The reference design is categorized into five sections to explain the design in terms of the application:

• DCDC power
• Cell monitor, NTC, and digital isolator
• Connectors
• Daisy chain
• Wireless

Figure 3-1 TIDA-020076 Schematic: DCDC Power

Two methods can power the BQ79718B-Q1: DCDC power and LDO power. This reference design includes both methods, but only one method can be selected. DCDC power provides more efficiency and LDO power has lower cost.

DCDC power is needed when the customer requires lower current consumption.

Figure 3-2 TIDA-020076 Schematic: Cell Monitor

For the main cell monitor design, an LDO power on the top right corner is needed when the DCDC power is not populated.
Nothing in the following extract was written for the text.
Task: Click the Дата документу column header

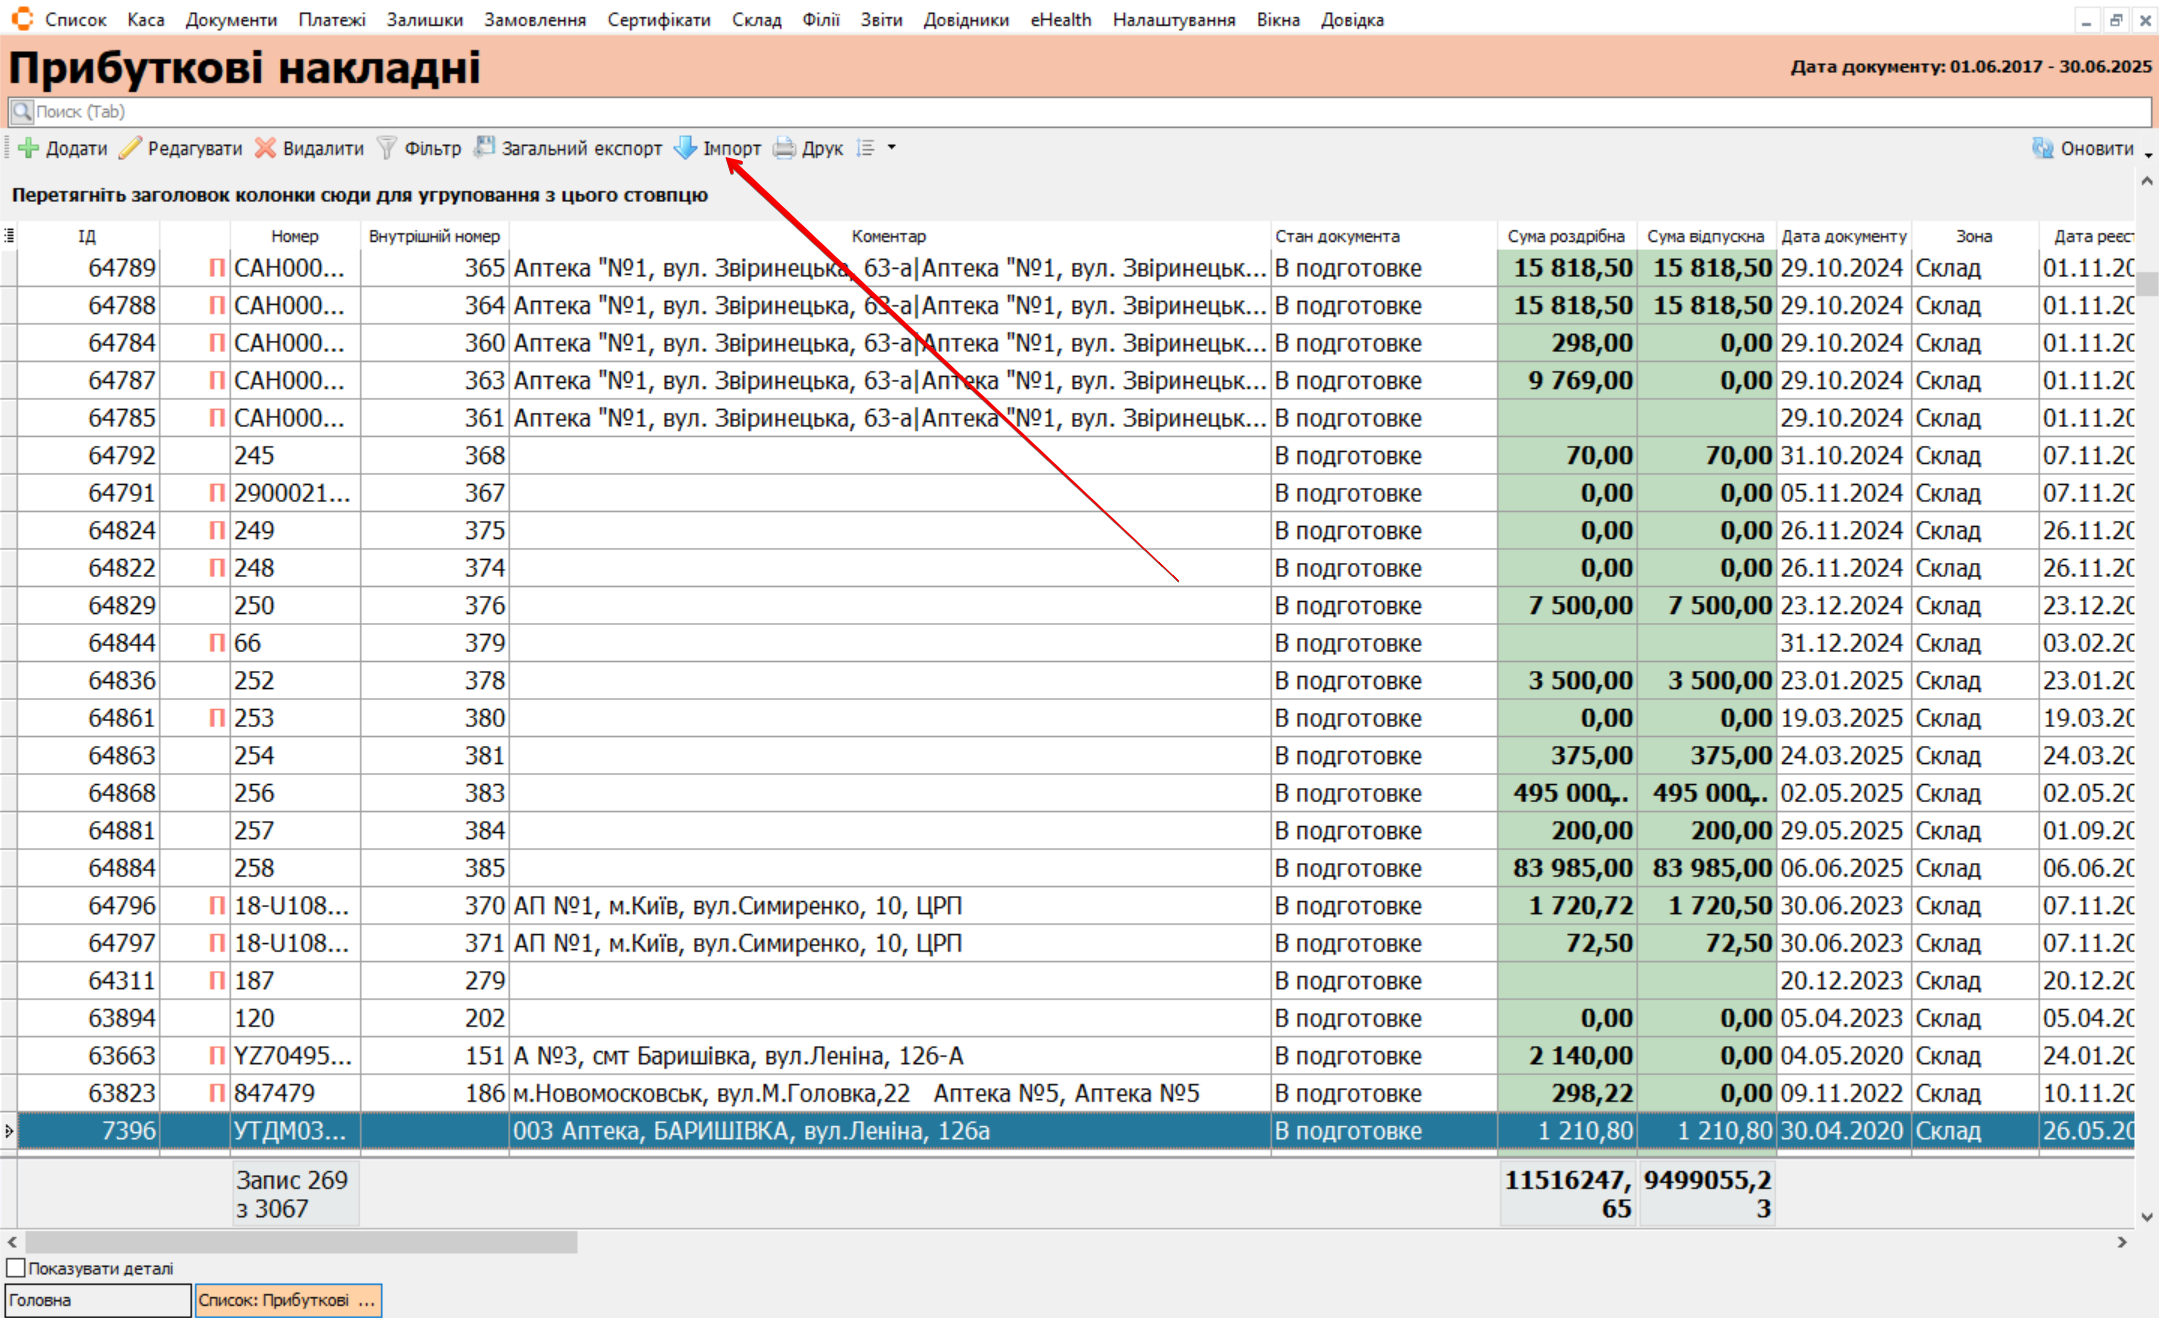Action: click(x=1843, y=236)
On the top left corner, these components provide the design for sensing the NTC outside and on the board. RT1 is the NTC on the board and RT2 is PTC on the board. Select one of these components.

S1, S2, S3, and S4 are the switches to select the function needed. To test NTC outside, put S1 PIN1, PIN2, PIN3, PIN4, and PIN5 on. Put S1 PIN6 on to test the NTC value on the board.
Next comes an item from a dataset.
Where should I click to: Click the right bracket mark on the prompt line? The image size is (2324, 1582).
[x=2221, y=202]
GPIO0 and RX default to UART RX at reset until I2C is enabled. When unused (for example, for stack devices), short RX to AVDD or use with pullup resistor less than 20kΩ (turn S3 PIN 1 on). When used as UART RX, pull up to AVDD with larger than 70kΩ (turn off S1 PIN1).

AVDD remains on during SHUTDOWN mode when a large resistor (greater than 70kΩ) is connected between GPIO0 and RX and AVDD. AVDD allows an external device such as wireless RX and TX to be powered in SHUTDOWN.
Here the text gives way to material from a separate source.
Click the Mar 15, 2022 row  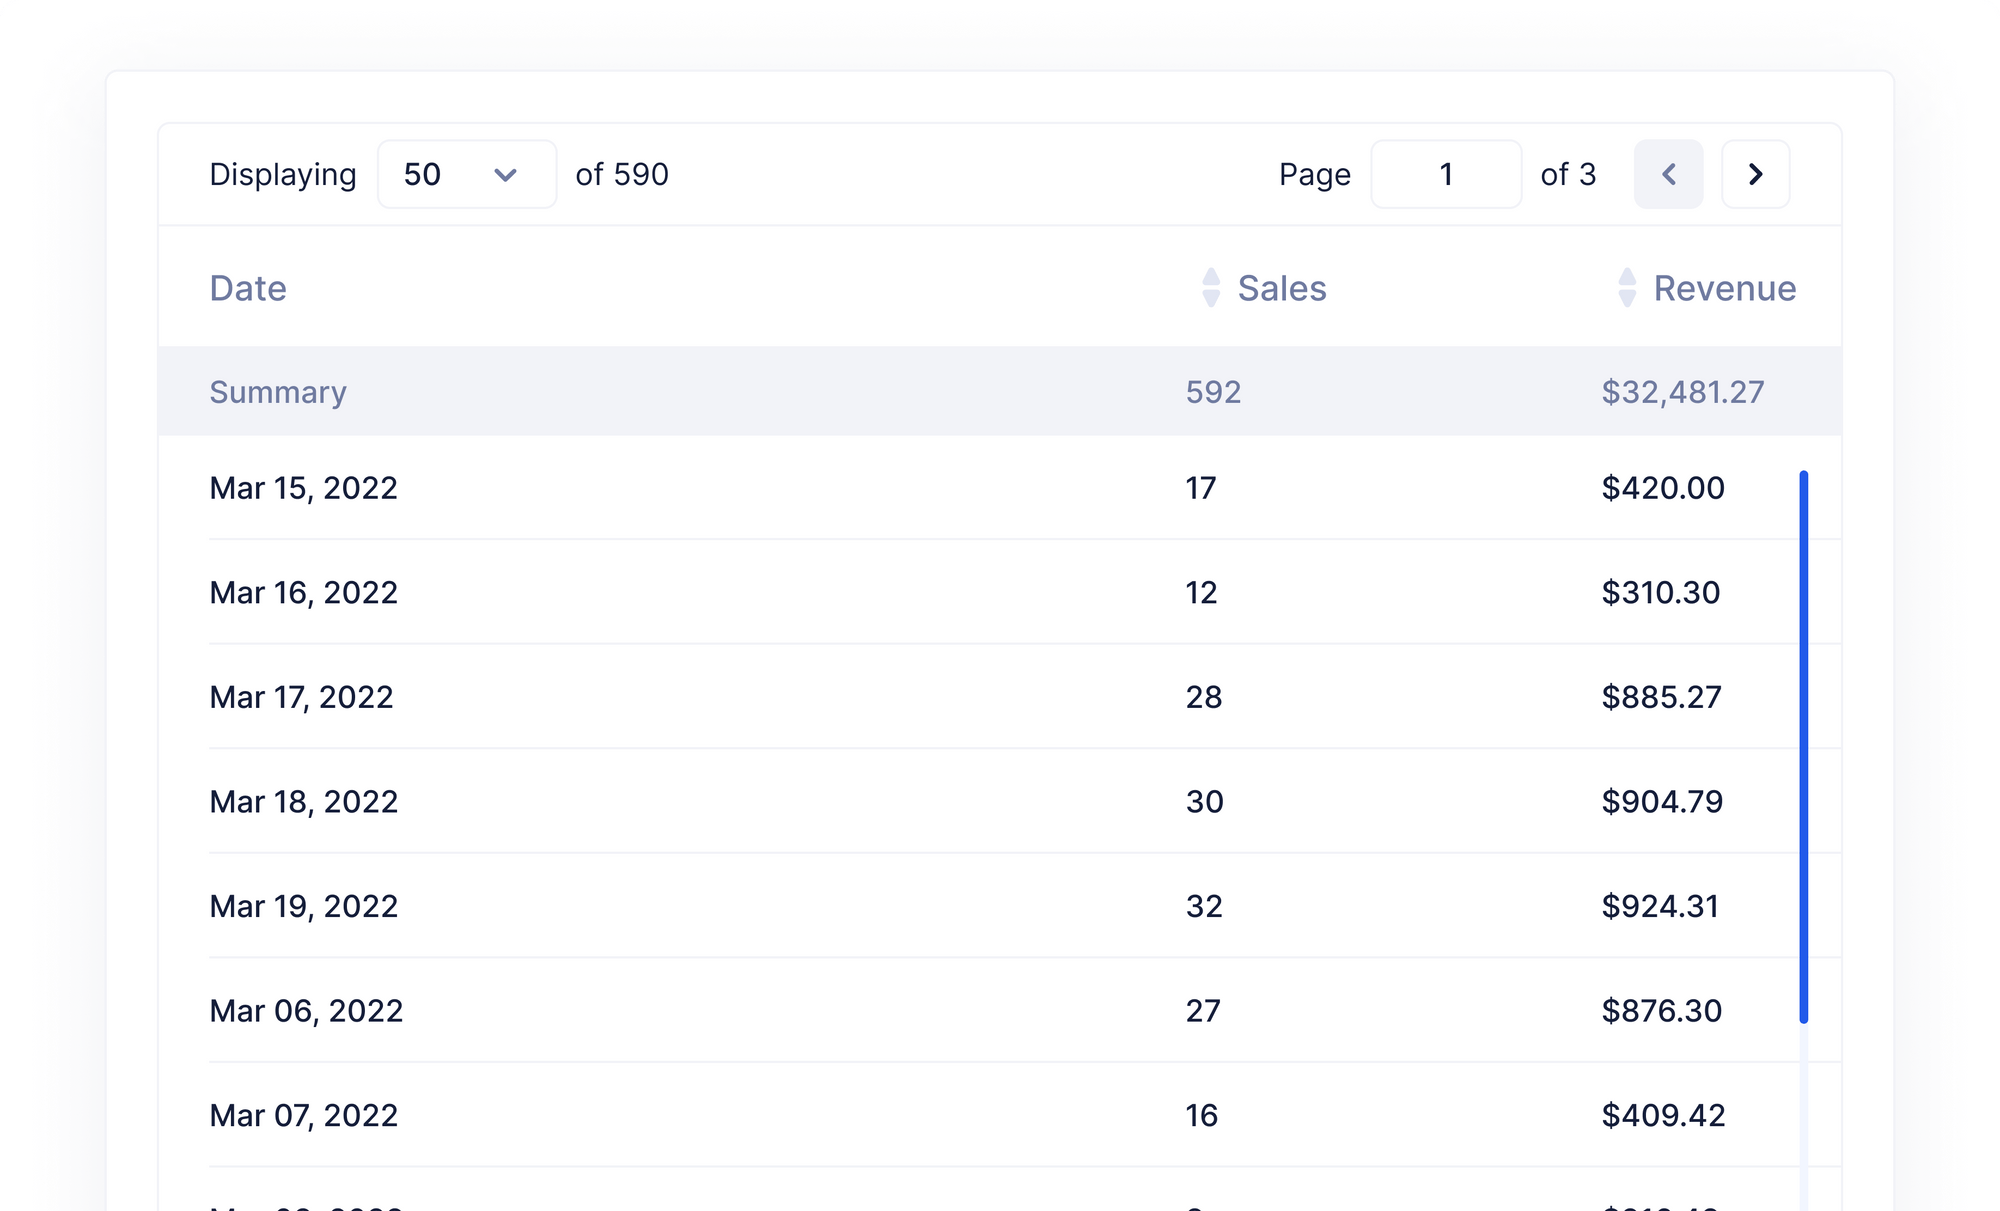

AVDD turns off when the device is in SHUTDOWN mode when GPIO0 pullup resistor is less than 20kΩ.

To test wireless, the power supply for WBMS LDO is LDOIN or WL_PWR. Turn S4 PIN1 or keep R8 populated.

J25 is not needed to perform any test or measurement outside. The caps from GPIO to GND are needed for ESD protection.

In the middle of this page, D1 and D12 are the LEDs for FAULT and DVDD. D7 and D8 are needed when the customer requires more strict EMC test conditions.

On the bottom left, U7 is the digital isolator when there is a need for isolated UART communication requirement. J3 and J7 are the output connectors for these isolated signals.

Figure 3-3 TIDA-020076 Schematic: Connectors

On the left of the connector page, this section shows the design of the BB pin. The BB pin is used to bypass or to sense the voltage of the bus bar. When the BB pin is used, populate only 1 pair of capacitors; otherwise, keep all the capacitors and resistances unpopulated.

The balance resistance value in CB RC string is decided by the balance current requirement and the VC RC string can be adjusted based on the EMC test result. D9, D10, D4, D5, D6, and D13 need to be populated when the EMC test cannot pass.

The 0Ω resistances between each channel, VBATP and GND are only populated when the channels are not used. Change the 0Ω resistances to 10kΩ, then 0Ω can be used as the resistor ladder to divide the input voltage to each channel.

J9 and J11 are used as the input voltage connector when the 0Ω resistances are changed to 10kΩ resistor ladder.

Figure 3-4 TIDA-020076 Schematic: Daisy Chain

Two different daisy chain setups exist: transformer isolation and capacitor isolation. Select different populated devices to select different isolation types.

Figure 3-5 TIDA-020076 Schematic: Wireless

The core device of the wireless part is CC2662. The power supply of this device is 3.3V, so a 3.3V LDO is needed. Also, a 5V to 3.3V level shifter is needed for the UART communication. The watchdog is used for functional safety requirements. JTAG connector J1 is used to download the software to CC2662.

J4 and J6 are used only when performing the measurement. J2 is used to measure the wireless signal.